For those who don’t know, ByteDance is a Beijing-headquartered company that can be compelled to cooperate with Chinese intelligence services – and keep that cooperation a secret – under China’s 2017 National Intelligence Law.

This means the CCP can use TikTok to access the data of millions of Australians, and can put its thumb on the scale of the TikTok algorithm to push China’s preferred narratives to actively influence its users.

The US legislation severs the relationship between TikTok and ByteDance, thereby removing the ability for the Chinese Government to compel access to user data.

Countries have the right to set the terms by which foreign companies operate on their shores, and this is particularly relevant for companies headquartered in authoritarian countries that could pose a domestic national security risk.

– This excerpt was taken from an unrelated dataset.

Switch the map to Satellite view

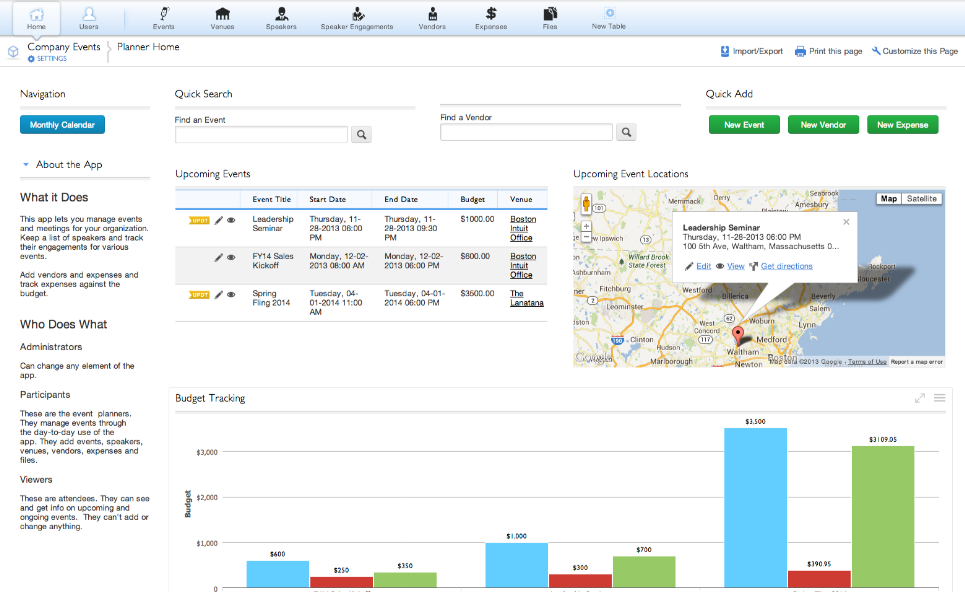point(921,199)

This is why I have encouraged the Government to consider similar legislation here in Australia to make sure that Australia is not left behind.

It is also why the Senate Committee Report also recommended the Government designate a lead for whole-of-government efforts to counter cyber-enabled foreign interference, and recommended the Government address countering cyber-enabled foreign interference as part of the Cyber Security Strategy.

The intent of this proposal was to elevate national leadership on foreign interference, and to reframe our thinking to recognise that cybersecurity and other threats such as foreign interference and espionage are inextricably linked in the digital era.

Australia needs to have a difficult conversation about what sovereignty looks like as new technologies and evolving threats continue to intersect in unprecedented ways.

This conversation should be led by a government with a clear vision for what this future should look like, and that is willing to make some difficult decisions to realise this vision.

Fundamentally, we need to move towards a more holistic national security strategy that takes a first-principles approach to defining Australia’s core strategic interests and articulates how we will seek to defend these from the most significant threats – regardless of the vector.

We have a real opportunity right now to collectively agree what we want the Australia of the future to look like, and to make clear to those who would seek to undermine this vision what the consequences of that behaviour will be.

Public-private partnership must be at the centre of this approach, and we need strong leadership from the Commonwealth Government to ensure these risks are managed by those best-placed to do so – be it private companies such as critical infrastructure providers, social media companies, or government itself.

Failure will see us drift passively into an uncertain future, and I fear we will not truly understand the costs of this complacency until it is too late.

I look forward to discussing these issues in further detail with you this morning.